The Guilt Trip

sarahd's picture

The Guilt Trip, A movie I wanted to see with my 23 year old son. On this particular day that was not possible, he was spending time with his lovely girlfriend. That’s okay maybe we will and maybe we won’t lol. Instead I went with my lovely husband (his dad). Not fully thinking, it had not occurred to me that my husband loved and lost his mom and could possibly be sensitive to this movie. Don’t know if it was meant to work out this way, us going together but luckily it wasn’t the kind of movie that would make a son cry. It was the kind of movie that makes a mom cry and laugh and I did both. Having said all of that it was a very cute movie. This is a story about a mom worrying about her son and a son worried about his mom. He invites his mom on a business road trip after learning about her lost love that happened to reside in one of the cities they were visiting. There’s a lot of talking that takes place when two people are in a car on a road trip for days and days.

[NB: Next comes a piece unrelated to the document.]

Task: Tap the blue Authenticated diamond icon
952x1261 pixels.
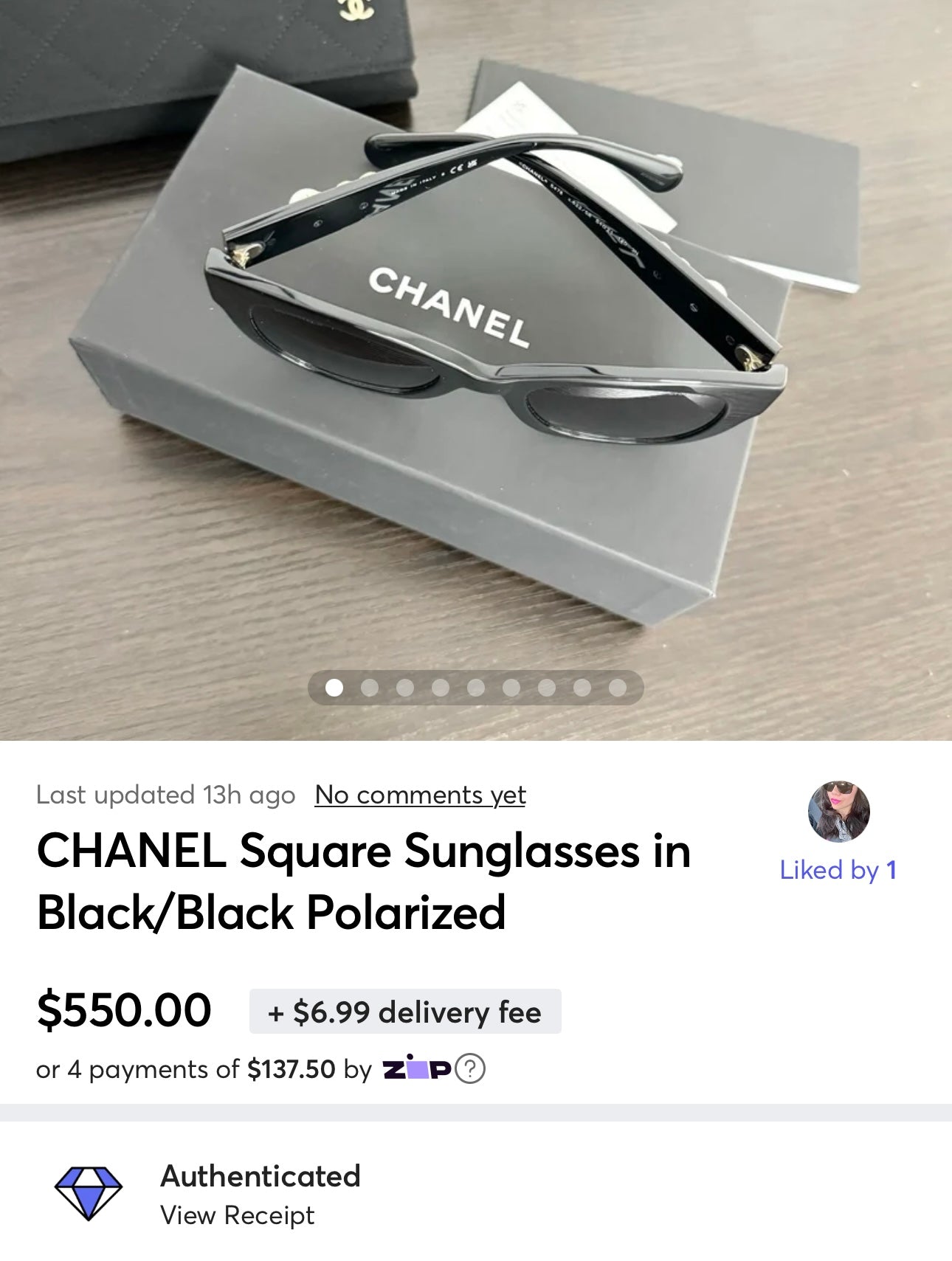Action: [89, 1193]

Talk that may not happen at home where you can get away from each other or better said where a son can implement an exit plan. We sometimes think we have our loved ones all figured out and then POW your hit with something you never saw coming. I did appreciate the depiction of a smart but thick headed son, a bit of an epidemic that has recently come to my attention. He fails to recognize that his mom having been his biggest fan learning his strengths and weaknesses since birth could possibly have some great ideas tailored specifically for him. I felt the chemistry between the mother played just perfectly by Barbara Streisand and the son played by Seth Rogen was lacking a little. I didn’t feel the love from Seth Rogen in this particular role. I felt he was holding back a little. Whereas Barbara Streisand embraces it like she meant it, and that’s what saved the show. This movie touched on something I recently am struggling with.
How a relationship changes between a mother and son after he reaches a certain age. The relationship needs to be revaluated and tweaked. This Thanksgiving while in the car with my husband and kids (a 23 yr. old son and a 15 yr. old daughter) I was chatting with my mom on the phone. At first we all wished her a Happy Thanksgiving kids and hubby. Then I had my own one on one conversation with her. After hanging up I said to my son “ did you notice how patient and respectful I was toward grandma”? He said “yea”. Even at this age I still learn a lot from my mom. As you get older you learn to value the wisdom of a person who has lived longer and loves you more than life itself. The advice that a loving parent gives a child of any age young or old is thought out very carefully and taken very seriously. Parents care about the relationship with their children so much that they are willing to let go of their babies and welcome their adult offspring when they start behaving like one. I saw this unfold in The Guilt Trip”. It is so cool and awesome to have a parent in your life as an adult. I love and value my time and phone conversations with my mom and appreciate how she treats me like an adult when I need her to, and her baby when I need her to. I can only have that with her. I can’t imagine how happy my mom was when I started to show signs of maturity. I think that’s when she starting smiling a lot while she was around me and going away on vacations that lasted six months. Do we not have sensitivity for our friends? Give a little of that to mom and dad. It will keep you from having a Guilt Trip.